== THE DATA ==

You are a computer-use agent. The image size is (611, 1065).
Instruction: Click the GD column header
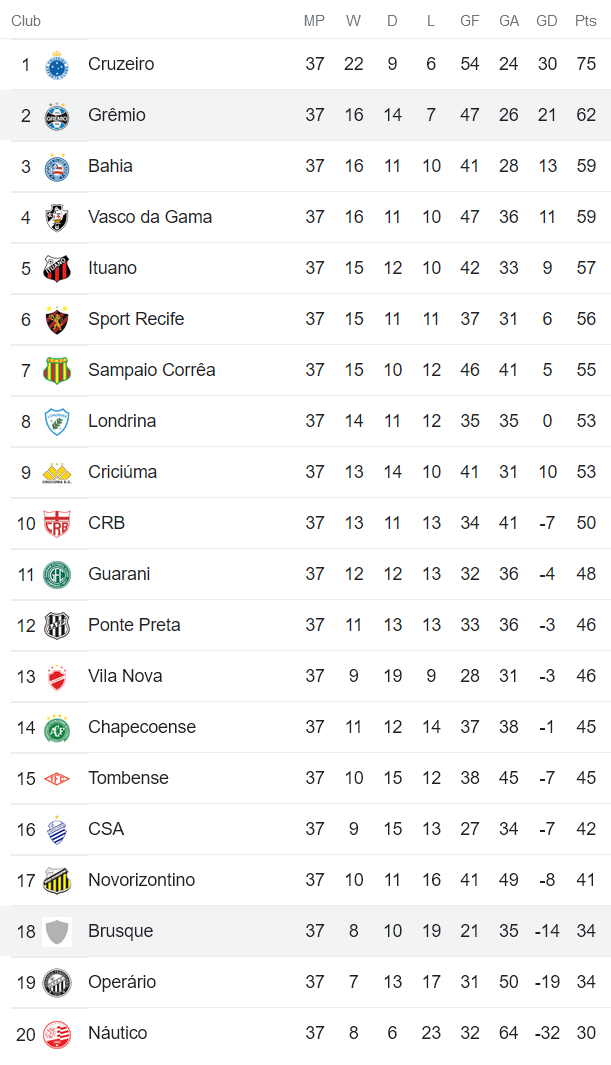547,21
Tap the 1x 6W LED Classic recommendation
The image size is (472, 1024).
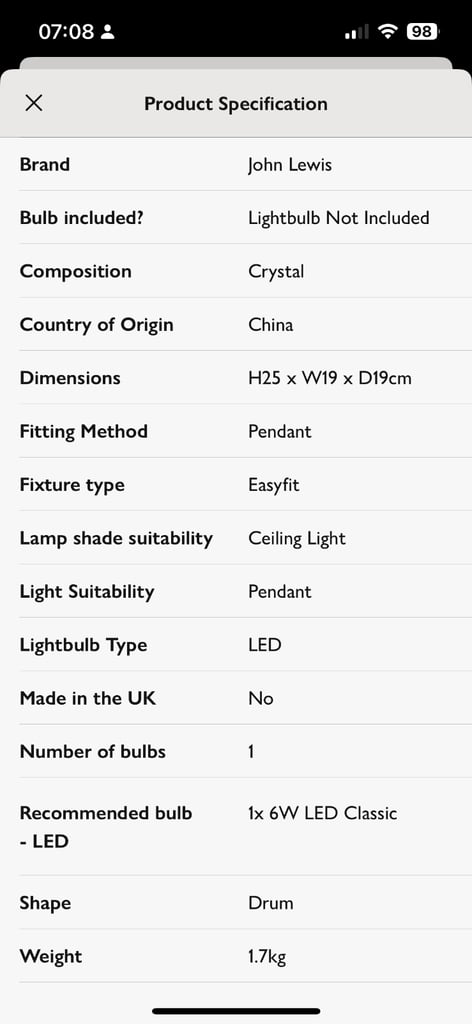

===

→ SET TASK
Present all the lines of the items above as a numbered list, skipping any blank lines and leaving the pictures out.

→ CORRECT RESPONSE
1. You are a computer-use agent. The image size is (611, 1065).
2. Instruction: Click the GD column header
3. 547,21
4. Tap the 1x 6W LED Classic recommendation
5. The image size is (472, 1024).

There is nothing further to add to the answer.